Sindacati preoccupati per il futuro di Campione d’Italia e del Casinò

campione d'italia

Prima la lettera del giudice delegato del Tribunale di Como, Marco Mancini, poi le parole del sindaco di Campione d’Italia. Due passaggi, tutti accaduti nelle ultime ore, che hanno ovviamente acceso ancora una volta i riflettori sulla situazione di Campione d’Italia e naturalmente del casinò, fonte di reddito e sussistenza in passato per migliaia di famiglie e che si spera possa ancora garantire degli stipendi in futuro.

Ma le richieste in arrivo dal Tribunale e i dubbi che si trascinano ormai da mesi, da quando venne annunciata la riapertura della casa da gioco a fine dicembre del 2021, riemergono ancora una volta immutate anche nei ragionamenti dei sindacati che monitorano costantemente la situazione in atto a Campione d’Italia. «Da tempo ci domandiamo quali siano le reali intenzioni dell’amministrazione. In passato più volte abbiamo chiesto che venissero organizzati degli incontri per confrontarci.
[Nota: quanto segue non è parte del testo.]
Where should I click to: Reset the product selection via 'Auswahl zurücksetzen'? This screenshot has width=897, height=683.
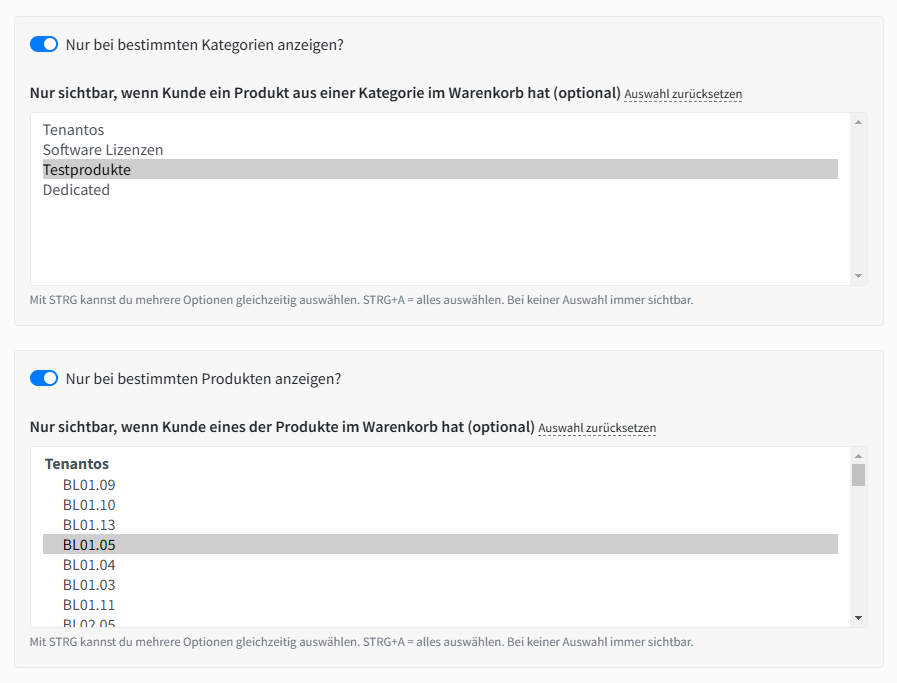point(597,428)
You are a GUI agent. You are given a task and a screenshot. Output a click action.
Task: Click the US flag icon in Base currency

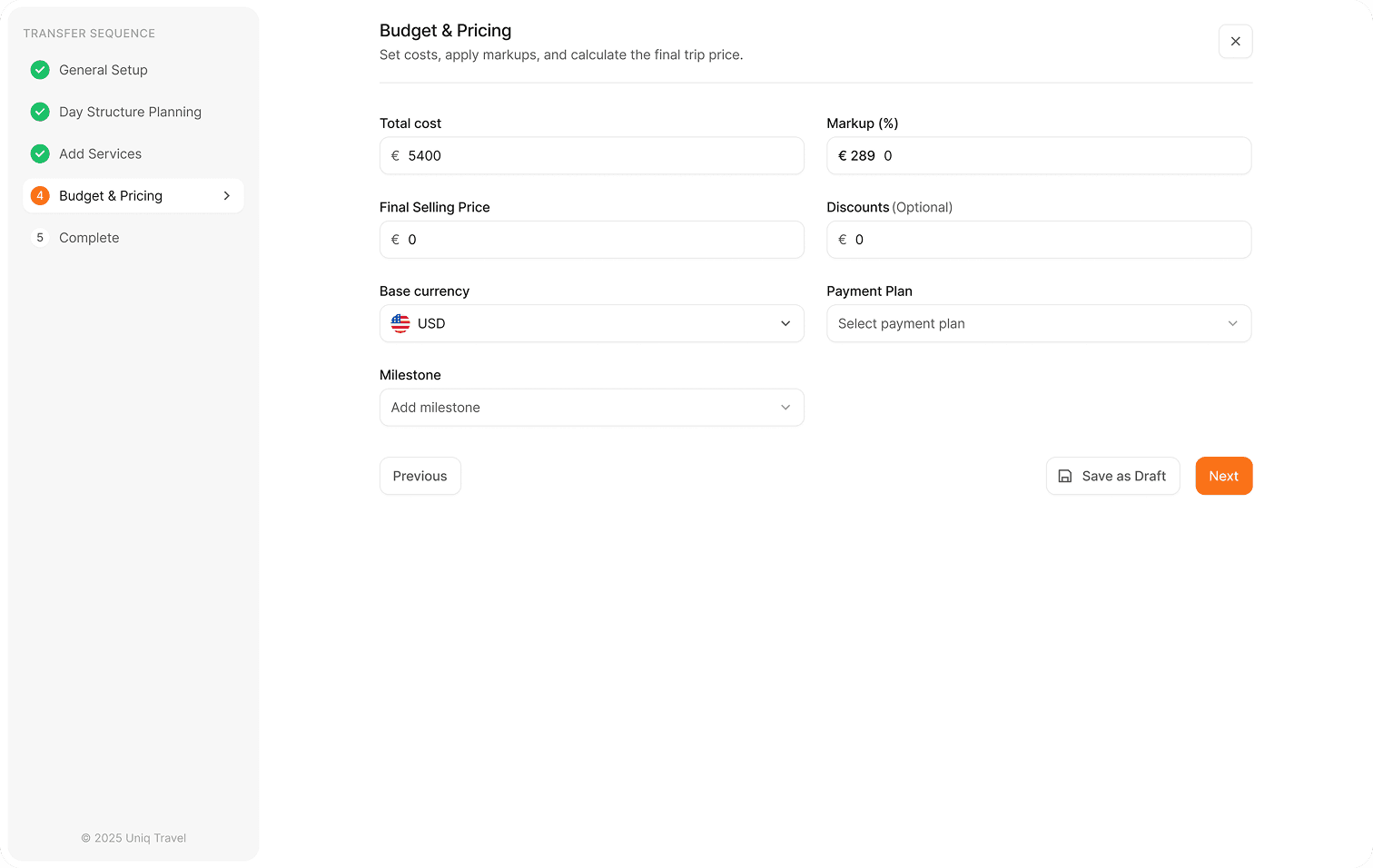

Incontri che non sono mai stati organizzati. Adesso queste ulteriori notizie in arrivo dal Tribunale non possono che allarmarci e farci pensare che ci siano difficoltà ulteriori in vista di una ripartenza annunciata per il 31 dicembre che pare irrealistica», spiega Nunzio Praticò segretario Cisl funzione pubblica dei Laghi.

«Dobbiamo sapere cosa accadrà. E che ruolo avrà il Comune e i suoi dipendenti. In passato, ad esempio, il servizio controlli nel Casinò era un’attività del Comune. In futuro? Siamo preoccupati per l’assenza di informazioni», dice Vincenzo Falanga della Uil.